Required work>
What is needed is the number of lines in the data below that include "text", stated by itself.

Dataset entries: Begin

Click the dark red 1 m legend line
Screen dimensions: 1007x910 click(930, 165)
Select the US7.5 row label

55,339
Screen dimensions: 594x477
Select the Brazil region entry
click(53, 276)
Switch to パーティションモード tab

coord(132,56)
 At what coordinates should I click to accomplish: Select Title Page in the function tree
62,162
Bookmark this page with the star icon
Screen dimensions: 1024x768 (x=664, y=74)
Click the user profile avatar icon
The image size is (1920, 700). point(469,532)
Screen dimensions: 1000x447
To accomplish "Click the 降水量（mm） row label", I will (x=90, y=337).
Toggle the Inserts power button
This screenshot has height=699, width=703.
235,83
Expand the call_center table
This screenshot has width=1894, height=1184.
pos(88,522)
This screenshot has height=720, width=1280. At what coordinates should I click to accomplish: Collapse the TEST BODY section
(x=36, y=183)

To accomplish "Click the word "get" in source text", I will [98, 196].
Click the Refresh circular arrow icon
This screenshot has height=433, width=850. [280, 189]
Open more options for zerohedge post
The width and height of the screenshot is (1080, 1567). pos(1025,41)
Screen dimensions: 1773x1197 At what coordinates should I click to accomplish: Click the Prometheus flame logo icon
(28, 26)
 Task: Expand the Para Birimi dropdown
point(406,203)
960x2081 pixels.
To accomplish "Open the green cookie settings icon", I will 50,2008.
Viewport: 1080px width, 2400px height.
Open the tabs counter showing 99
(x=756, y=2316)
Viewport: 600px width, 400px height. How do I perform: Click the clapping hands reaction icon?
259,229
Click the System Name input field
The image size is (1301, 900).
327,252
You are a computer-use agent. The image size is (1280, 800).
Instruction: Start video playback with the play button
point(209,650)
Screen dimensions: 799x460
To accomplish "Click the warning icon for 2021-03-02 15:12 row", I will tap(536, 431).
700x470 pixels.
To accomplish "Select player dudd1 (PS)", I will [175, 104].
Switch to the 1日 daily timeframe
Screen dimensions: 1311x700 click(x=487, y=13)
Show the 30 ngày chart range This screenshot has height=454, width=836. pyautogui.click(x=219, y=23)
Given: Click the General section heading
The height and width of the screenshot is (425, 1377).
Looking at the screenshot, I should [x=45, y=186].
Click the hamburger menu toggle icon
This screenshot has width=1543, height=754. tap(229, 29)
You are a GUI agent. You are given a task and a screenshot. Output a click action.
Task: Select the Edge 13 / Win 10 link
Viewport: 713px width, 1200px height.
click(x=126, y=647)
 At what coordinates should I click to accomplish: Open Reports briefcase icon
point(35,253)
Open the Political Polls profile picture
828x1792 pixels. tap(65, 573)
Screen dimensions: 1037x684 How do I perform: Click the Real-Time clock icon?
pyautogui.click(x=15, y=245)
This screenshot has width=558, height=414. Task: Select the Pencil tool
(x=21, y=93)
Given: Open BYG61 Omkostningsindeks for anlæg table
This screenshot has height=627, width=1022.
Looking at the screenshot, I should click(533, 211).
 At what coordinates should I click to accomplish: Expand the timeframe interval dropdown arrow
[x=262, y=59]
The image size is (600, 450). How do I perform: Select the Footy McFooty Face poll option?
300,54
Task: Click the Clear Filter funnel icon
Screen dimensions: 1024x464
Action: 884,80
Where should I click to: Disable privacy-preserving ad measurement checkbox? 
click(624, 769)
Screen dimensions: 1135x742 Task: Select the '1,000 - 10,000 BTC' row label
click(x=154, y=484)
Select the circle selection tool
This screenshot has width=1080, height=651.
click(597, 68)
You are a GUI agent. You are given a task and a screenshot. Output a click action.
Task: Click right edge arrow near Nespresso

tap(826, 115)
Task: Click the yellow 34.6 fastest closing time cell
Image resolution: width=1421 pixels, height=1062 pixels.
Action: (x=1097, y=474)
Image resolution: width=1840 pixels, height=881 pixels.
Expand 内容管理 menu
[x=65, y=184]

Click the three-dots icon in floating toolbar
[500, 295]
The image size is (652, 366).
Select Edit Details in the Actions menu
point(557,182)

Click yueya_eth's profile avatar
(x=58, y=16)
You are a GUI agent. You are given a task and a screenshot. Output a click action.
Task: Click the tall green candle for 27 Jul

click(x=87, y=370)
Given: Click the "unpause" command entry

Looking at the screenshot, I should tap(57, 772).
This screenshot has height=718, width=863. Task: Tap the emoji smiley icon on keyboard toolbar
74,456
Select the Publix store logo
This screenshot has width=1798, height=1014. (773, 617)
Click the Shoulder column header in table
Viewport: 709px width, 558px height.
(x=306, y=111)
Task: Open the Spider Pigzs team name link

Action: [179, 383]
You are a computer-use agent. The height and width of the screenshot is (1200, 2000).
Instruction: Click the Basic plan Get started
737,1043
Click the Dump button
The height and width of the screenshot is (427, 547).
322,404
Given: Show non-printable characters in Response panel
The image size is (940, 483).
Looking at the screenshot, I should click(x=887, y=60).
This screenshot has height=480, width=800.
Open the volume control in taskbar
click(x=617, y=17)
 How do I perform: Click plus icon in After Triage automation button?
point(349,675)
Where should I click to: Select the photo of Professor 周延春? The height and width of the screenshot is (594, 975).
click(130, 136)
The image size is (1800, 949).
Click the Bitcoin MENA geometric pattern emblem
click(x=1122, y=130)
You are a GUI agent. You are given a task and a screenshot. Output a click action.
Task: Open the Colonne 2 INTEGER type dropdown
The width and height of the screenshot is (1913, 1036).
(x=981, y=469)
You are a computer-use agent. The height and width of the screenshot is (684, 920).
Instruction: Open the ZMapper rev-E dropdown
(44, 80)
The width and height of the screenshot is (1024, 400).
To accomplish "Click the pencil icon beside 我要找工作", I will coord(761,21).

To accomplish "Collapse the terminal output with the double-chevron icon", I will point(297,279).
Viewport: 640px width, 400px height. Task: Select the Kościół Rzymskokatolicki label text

Dataset entries: End

Written solution>
2